Take for example Jeff Bezos, the richest person in the world. He can hire all the best professors, pay them an exorbitant amount of money for his son not to go to university, but to be educated by these Nobel Prize winners and so on. And yet his son goes to university because even if you have the ultimate vertical transmission, you’re missing a lot of the other things.
So, as we plan to expand, we of course use much more online than before, but we’ll be using online in order to deliver some of the information not through books or cases, but through videos online, and then gather together back in the classroom so we can just focus more on the discussion. And by the way, we do another really great innovation.
I mean, we’ve done a lot of crazy things in the last few months. But one of the most exciting things that we have done is virtual reality cases. The virtual reality cases are absolutely fantastic. They’re just beyond expectations because when you write the case, when you read the case somewhere, somehow there must be a sentence. That will give you a clue in which direction to go. But it’s a different thing when you have to see yourself.
My favourite case is the one about boards. So there is a boardroom discussion with you sitting there. And they start asking questions about the strategy. But actually, the question is about discrimination. And you’re basically trying to figure out how sensitive you are when somebody says something which is discriminatory. When it is written, somehow you’ll notice it much more easily. But when you’re actually participating in this, it’s very different.
Tong:
Obviously, the great strength about Insead is the diversity. But one of the things I felt when I was here, which I’m not sure if that has changed, is in terms of career options: where are the graduates going? Is it still very heavily skewed towards management consulting? So, after my MBA, I went to Boston Consulting Group, and I’m one of the 40% who joined consultancies. Has this changed over the years? Are more people becoming entrepreneurs?
Mihov:
We’re still very heavy in management consulting. We’ve become the top provider of talent for McKinsey, BCG and Bain. We’ve overtaken the competitor of Cambridge, Massachusetts, in all these three companies — they used to be the number one. I don’t think that’s a bad thing. Many people like you, they go to management consulting, to understand what it is to learn, and then move on to something else.

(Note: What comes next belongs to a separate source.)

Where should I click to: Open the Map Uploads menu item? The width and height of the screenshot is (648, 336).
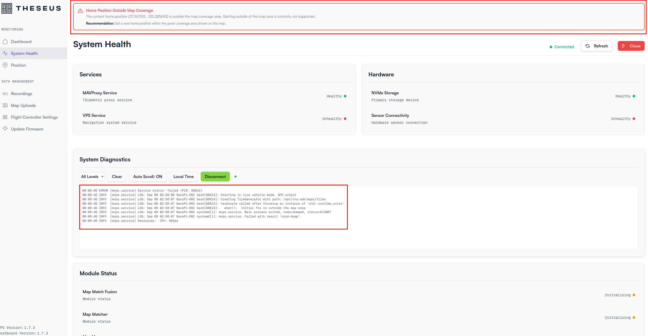[x=23, y=105]
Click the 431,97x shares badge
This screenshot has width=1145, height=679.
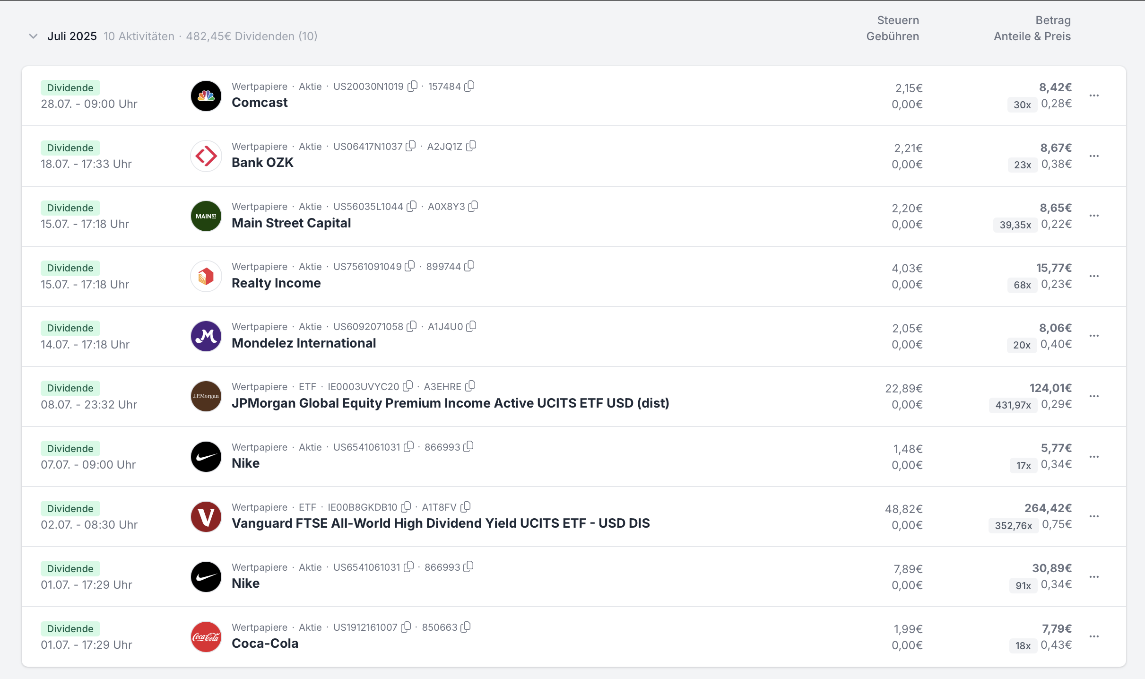tap(1013, 405)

So it’s actually a great learning platform.
Some students also go because with the cost of education today, they have to borrow and repay their loans, so the option of being an entrepreneur is a little bit challenging. There is this ranking by Pitchbook.com, basically a database for VC funding. They looked at the companies funded by VCs and the amount, and then they looked at where the company founders graduated from. I think we’re the only non-American School in the top five — Harvard and Stanford are very close to the Silicon Valley companies. In the last 10 years, our alumni have raised like US$10 billion of funding for their companies, and I think there are three or four unicorns. So, the start-up culture is there.